[Stored records]
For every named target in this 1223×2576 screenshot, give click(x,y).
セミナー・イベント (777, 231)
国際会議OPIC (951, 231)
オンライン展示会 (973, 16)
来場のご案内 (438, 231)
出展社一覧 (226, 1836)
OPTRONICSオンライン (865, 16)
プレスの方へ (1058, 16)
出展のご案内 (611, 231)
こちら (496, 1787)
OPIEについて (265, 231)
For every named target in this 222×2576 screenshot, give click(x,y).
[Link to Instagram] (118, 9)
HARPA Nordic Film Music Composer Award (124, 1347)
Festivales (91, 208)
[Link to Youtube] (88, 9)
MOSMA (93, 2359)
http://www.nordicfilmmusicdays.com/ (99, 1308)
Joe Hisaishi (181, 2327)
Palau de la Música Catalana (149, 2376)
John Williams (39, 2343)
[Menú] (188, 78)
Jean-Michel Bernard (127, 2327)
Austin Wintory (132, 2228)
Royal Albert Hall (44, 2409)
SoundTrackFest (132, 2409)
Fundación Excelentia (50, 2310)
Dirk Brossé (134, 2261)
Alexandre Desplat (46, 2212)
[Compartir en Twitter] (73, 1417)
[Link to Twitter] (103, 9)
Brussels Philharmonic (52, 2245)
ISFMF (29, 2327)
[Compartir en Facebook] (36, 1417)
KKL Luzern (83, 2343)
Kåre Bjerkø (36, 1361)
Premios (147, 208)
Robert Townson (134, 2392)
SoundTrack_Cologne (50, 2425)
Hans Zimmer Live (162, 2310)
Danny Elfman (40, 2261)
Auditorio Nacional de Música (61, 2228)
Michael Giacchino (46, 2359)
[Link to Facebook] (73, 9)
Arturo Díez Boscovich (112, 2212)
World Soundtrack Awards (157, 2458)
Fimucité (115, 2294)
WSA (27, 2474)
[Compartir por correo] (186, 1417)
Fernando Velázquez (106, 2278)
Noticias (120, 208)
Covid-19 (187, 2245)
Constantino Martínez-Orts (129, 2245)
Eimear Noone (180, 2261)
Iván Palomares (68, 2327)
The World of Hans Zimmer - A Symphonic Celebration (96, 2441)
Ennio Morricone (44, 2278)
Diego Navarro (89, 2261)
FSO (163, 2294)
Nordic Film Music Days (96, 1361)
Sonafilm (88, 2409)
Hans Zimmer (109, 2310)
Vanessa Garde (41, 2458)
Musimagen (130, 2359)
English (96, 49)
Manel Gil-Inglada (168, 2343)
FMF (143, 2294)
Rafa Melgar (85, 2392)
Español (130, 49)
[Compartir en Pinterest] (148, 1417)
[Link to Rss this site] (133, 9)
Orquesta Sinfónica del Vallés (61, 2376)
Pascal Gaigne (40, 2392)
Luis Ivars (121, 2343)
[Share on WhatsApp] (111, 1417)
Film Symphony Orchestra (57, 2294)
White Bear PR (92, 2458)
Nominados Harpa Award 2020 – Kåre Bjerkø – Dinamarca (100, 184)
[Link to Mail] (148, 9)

> **WHAT THE TASK ASKS**
From the line holding "Michael Giacchino (46, 2359)" to the line holding "Nordic Film Music Days (96, 1361)", inclusive, restate each line above exactly as written.

> **TASK RESPONSE**
Michael Giacchino (46, 2359)
[Link to Facebook] (73, 9)
Arturo Díez Boscovich (112, 2212)
World Soundtrack Awards (157, 2458)
Fimucité (115, 2294)
WSA (27, 2474)
[Compartir por correo] (186, 1417)
Fernando Velázquez (106, 2278)
Noticias (120, 208)
Covid-19 (187, 2245)
Constantino Martínez-Orts (129, 2245)
Eimear Noone (180, 2261)
Iván Palomares (68, 2327)
The World of Hans Zimmer - A Symphonic Celebration (96, 2441)
Ennio Morricone (44, 2278)
Diego Navarro (89, 2261)
FSO (163, 2294)
Nordic Film Music Days (96, 1361)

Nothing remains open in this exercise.